El pobre hombre temblaba como un azogado, mirándome como un poseído miraría. Intentó levantarse, acaso para huir de mí; no podía. No disponía de sus fuerzas.
– ¡No, no te muevas! -le ordené.
– Es que… es que… -balbuceó.
– Es que tú no puedes suicidarte, aunque lo quieras.
– ¿Cómo? -exclamó al verse de tal modo negado y contradicho.
– Sí. Para que uno se pueda matar a sí mismo, ¿qué es menester? -le pregunté.
– Que tenga valor para hacerlo -me contestó.
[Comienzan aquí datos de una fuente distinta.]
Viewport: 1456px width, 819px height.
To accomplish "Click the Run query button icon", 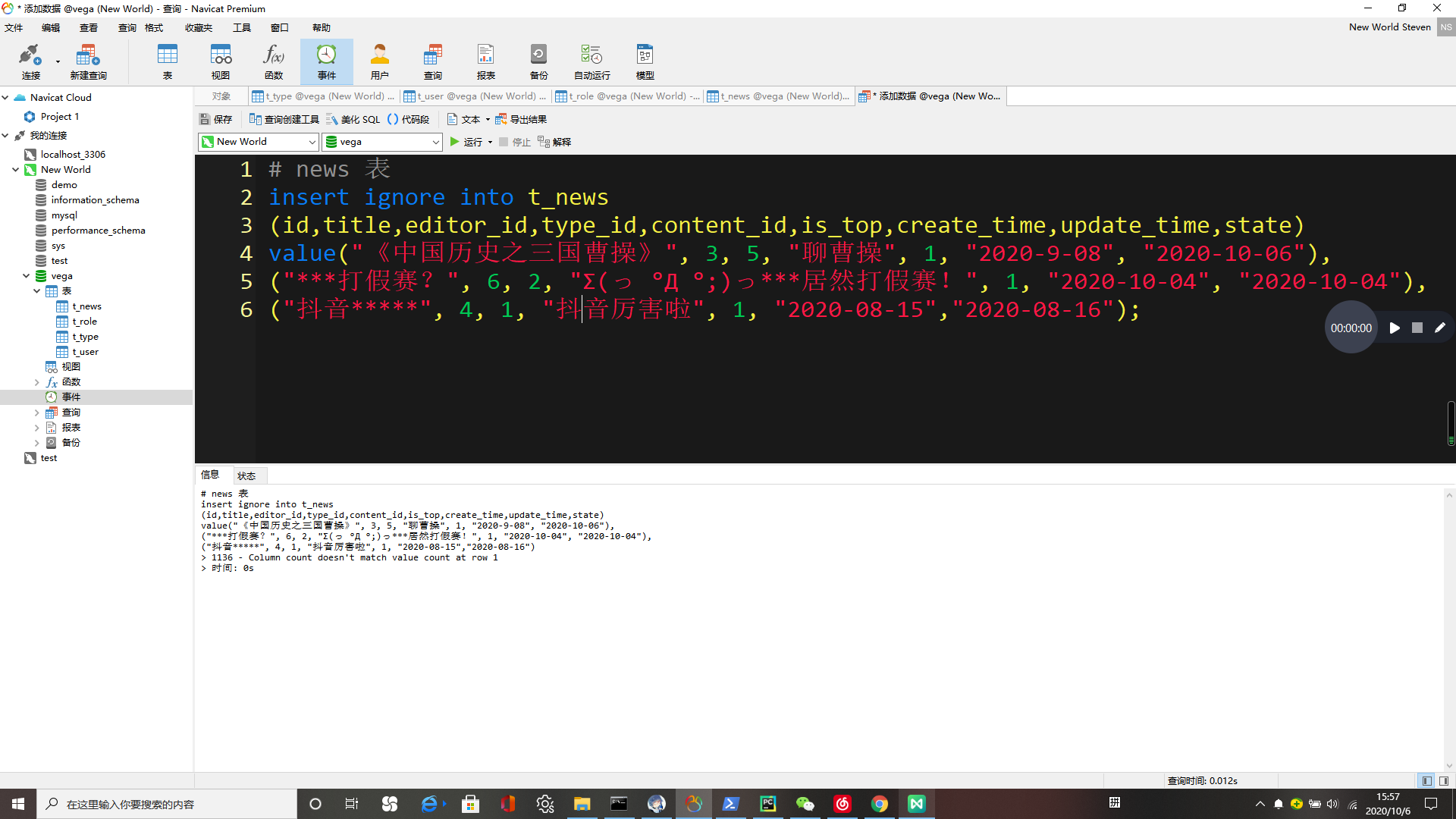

– No -le dije-, ¡que esté vivo!
– ¡Desde luego!
– ¡Y tú no estás vivo!
– ¿Cómo que no estoy vivo?, ¿es que me he muerto? -y empezó, sin darse clara cuenta de lo que hacía, a palparse a sí mismo.
– ¡No, hombre, no! -le repliqué-. Te dije antes que no estabas ni despierto ni dormido, y ahora te digo que no estás ni muerto ni vivo.
– ¡Acabe usted de explicarse de una vez, por Dios!, ¡acabe de explicarse! -me suplicó consternado-, porque son tales las cosas que estoy viendo y oyendo esta tarde, que temo volverme loco.